The PBPbook says I can use a simple number for CLOCKPIN: SHIFTOUT,datapin,2,5,[var]...... DOESN'T GO. How is the beasty supposed to know that 2 means portc.2....The thing is I gotta use 0 - 7 as the clockpin and using a variable does not work! (I am feeding 8 shift registers sequentially)
I spoke to the bloke that has the old thing I did, but that is useless to me without a DE COMPILER (is there such a thing) to get it back to a language I can understand.
I have tried port indexing, using examples found in here also, but nothing seems to work. EG SHIFTOUT DAT,2,5,[S1] DAT is the DATAPIN which is common to all the S/Rs S1 is the data variable and 2 is the clockpin (goes to the second of 8 S/R's). This don't go.

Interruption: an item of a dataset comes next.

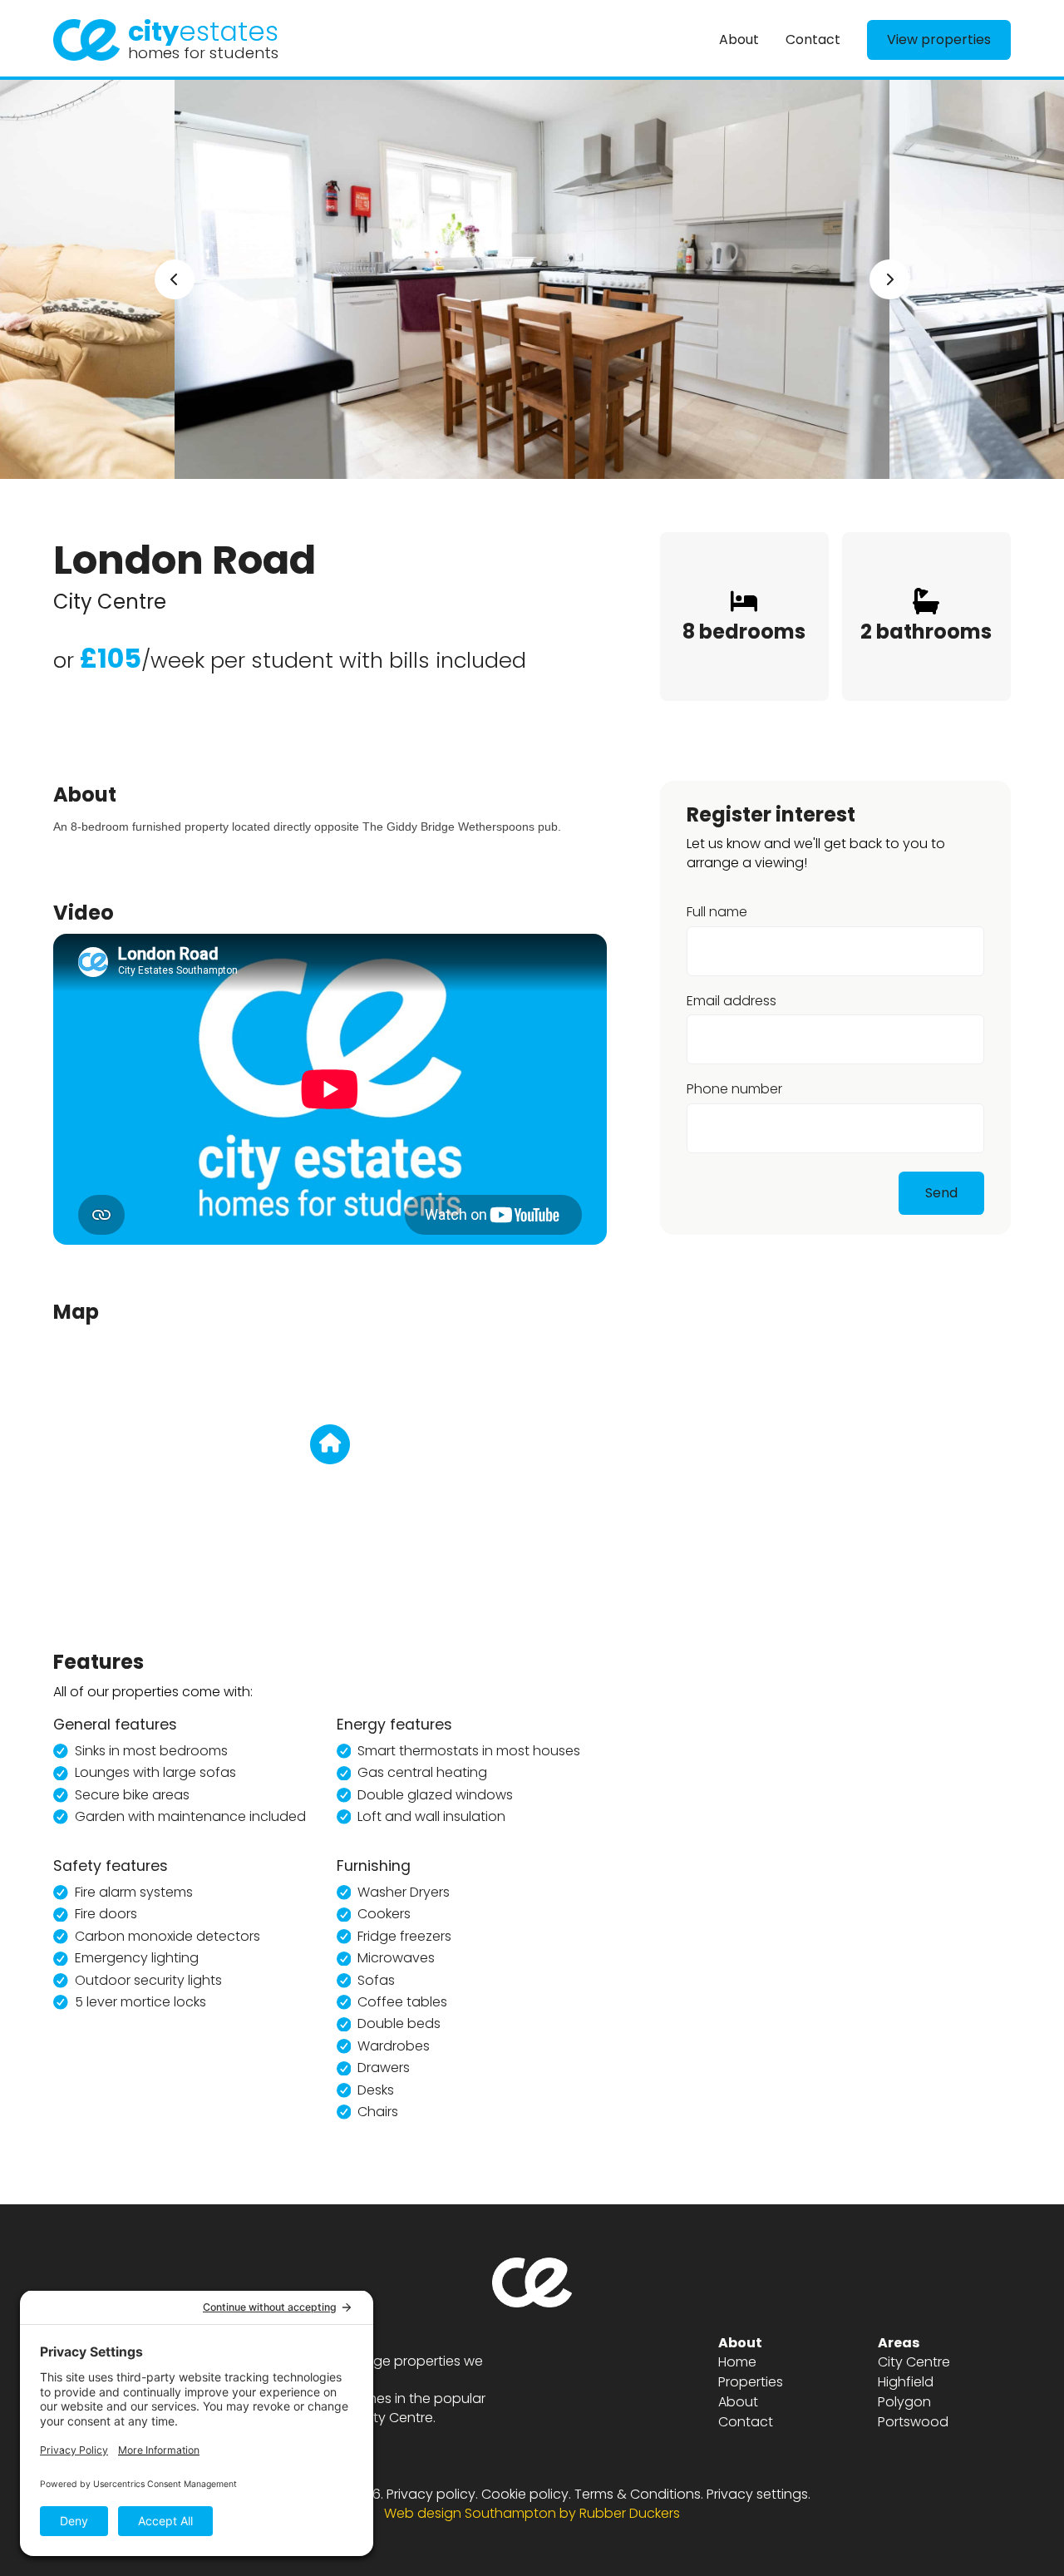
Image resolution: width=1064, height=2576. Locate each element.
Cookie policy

SHIFTOUT DAT,portc.2,5,[S1] DOES go
SHIFTOUT DAT,sect,5,[S1] DON'T go (sect is the index var which is pointing at the relevant S/R.)
SHIFTOUT DAT,portc.0[sect],5,[S1] Also DON't go.

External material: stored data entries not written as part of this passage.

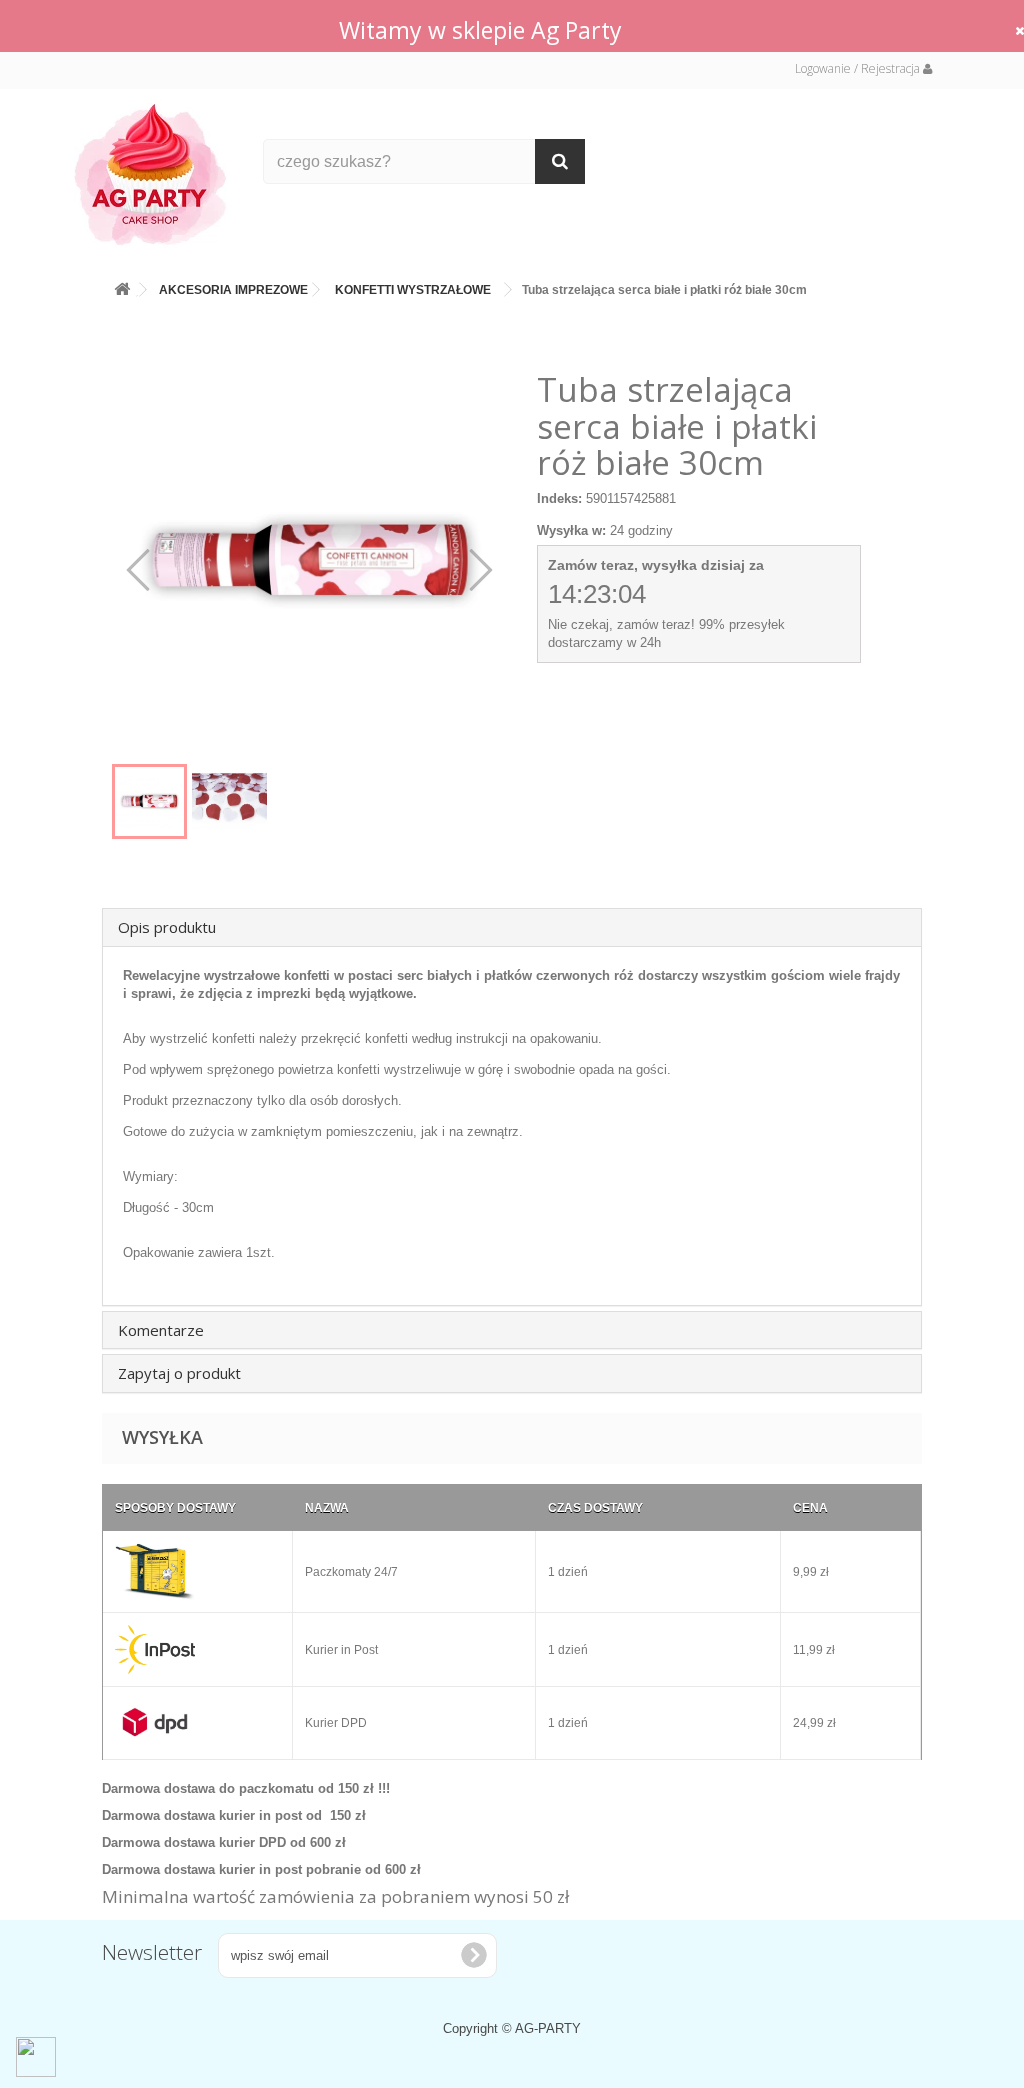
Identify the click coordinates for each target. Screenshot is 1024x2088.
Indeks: (559, 498)
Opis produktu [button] (167, 927)
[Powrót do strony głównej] (122, 285)
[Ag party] (154, 173)
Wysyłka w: (571, 530)
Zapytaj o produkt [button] (179, 1373)
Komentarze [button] (161, 1330)
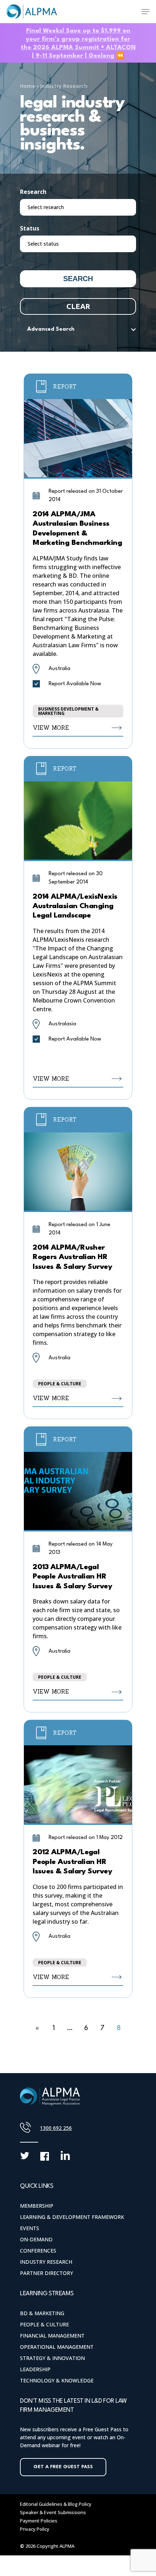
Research (33, 191)
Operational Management (57, 2346)
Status (29, 228)
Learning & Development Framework (72, 2216)
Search (78, 279)
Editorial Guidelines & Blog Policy (55, 2504)
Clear (78, 306)
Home (27, 85)
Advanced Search (50, 329)
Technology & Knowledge (57, 2380)
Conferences (38, 2250)
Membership (36, 2205)
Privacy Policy (34, 2529)
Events (29, 2228)
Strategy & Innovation (52, 2358)
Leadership (35, 2369)
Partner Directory (46, 2273)
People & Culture (44, 2324)
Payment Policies (38, 2520)
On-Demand (36, 2239)
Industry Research (63, 85)
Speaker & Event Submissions (53, 2512)
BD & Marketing (42, 2313)
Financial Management (52, 2335)
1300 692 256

The overall program is running, as I can see the DATAPIN blinking away merrily on my logic probe, it's just the CLOCKPIN part that has me stymied.
If I do SHIFTOUT DAT,portc.2,5,[S1] and watch the clock on the S/R and the outputs from the S/R all is fine.
The thing I did a while ago works great (as a prototype) but I'm damned if I can remember what I did with this bit of code. IT BLOODY WORKS I TELL YA!!!!!
This current model is simply a smaller device with EXACTLY same circuit, so???????????????????????????????????????????????? ??????
Well, I s'pose something's gotta keep me up at night?
I think I'll try a new chip, but seeing that it does work sometimes, I'm not too excited about that fixing it.